In qualche modo, Pitt è riuscita a sfidare ogni aspettativa e a ricostruirsi una vita. Nel maggio 2016 ha completato il suo primo Ironman e cinque mesi dopo ha partecipato ai Campionati mondiali di Ironman alle Hawaii! Nonostante tutto, Pitt ha dimostrato a se stessa e al mondo che è possibile raggiungere nuove vette, anche dopo aver subito un'esperienza così traumatica e debilitante. Sebbene sia stata necessaria un'enorme quantità di pazienza, di cammino e infine di corsa, ce l'ha fatta.
Un'altra donna che sta rivoluzionando il modo di correre delle donne è Rahaf Khatib, maratoneta d'élite e ambasciatrice adidas. È anche la prima siriana a completare sei maratone mondiali e, con 11 maratone e due triathlon a suo nome, è una campionessa di corsa! Cosa la rende diversa dagli altri maratoneti? Il fatto che non lascia che la sua religione interferisca con la sua passione per la corsa.

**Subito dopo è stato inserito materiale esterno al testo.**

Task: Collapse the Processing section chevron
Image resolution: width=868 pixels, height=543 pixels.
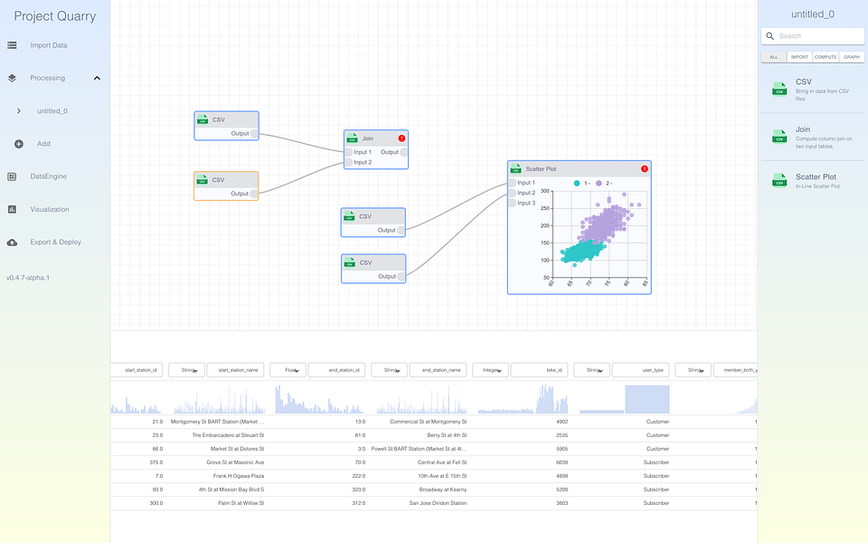Action: pyautogui.click(x=97, y=78)
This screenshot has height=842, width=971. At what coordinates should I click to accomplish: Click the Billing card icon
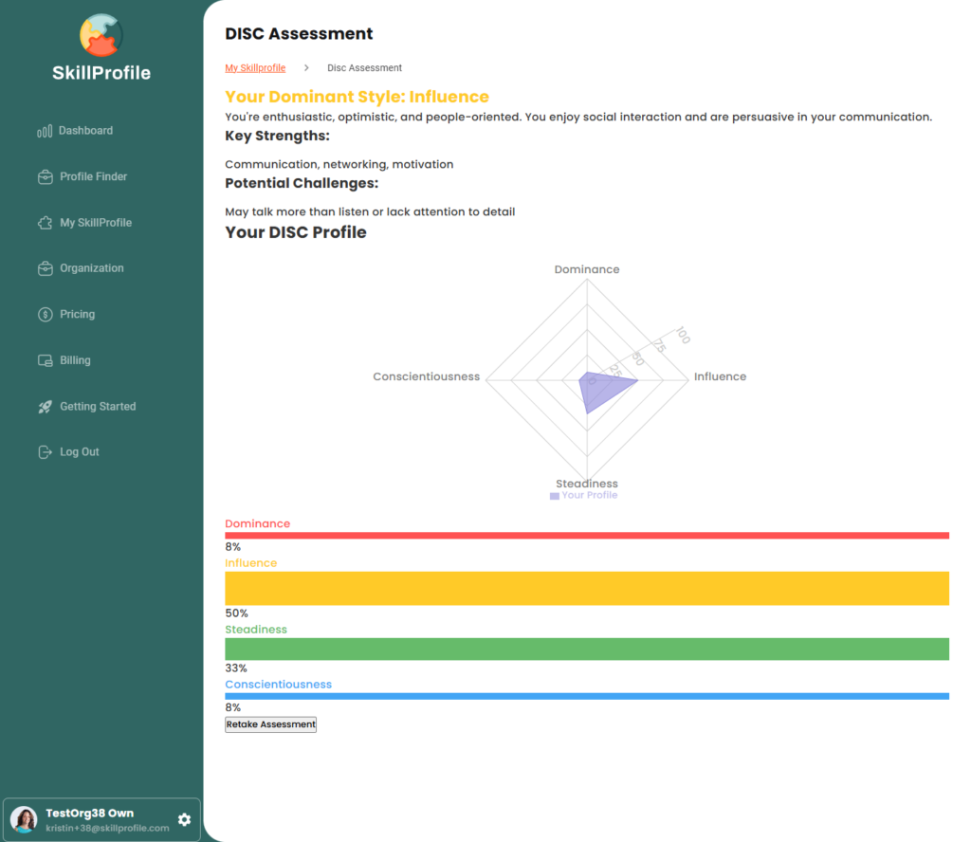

Per lei correre indossando l'hijab è stato naturale, ma il suo significato per gli altri è enorme: "Quando corro e incontro le persone, mi rendo conto di quale profonda dichiarazione sto facendo. Sto facendo una dichiarazione senza nemmeno aprire bocca, semplicemente mettendomi in fila alla linea di partenza". Khatib sente di dover essere presente per le altre donne musulmane, soprattutto per combattere gli stereotipi negativi. Così facendo, non solo crea un cambiamento necessario, ma spiana anche la strada ad altre come lei per uscire, camminare, correre e inseguire i propri sogni.
Sto facendo una dichiarazione senza nemmeno aprire bocca, semplicemente schierandomi alla linea di partenza.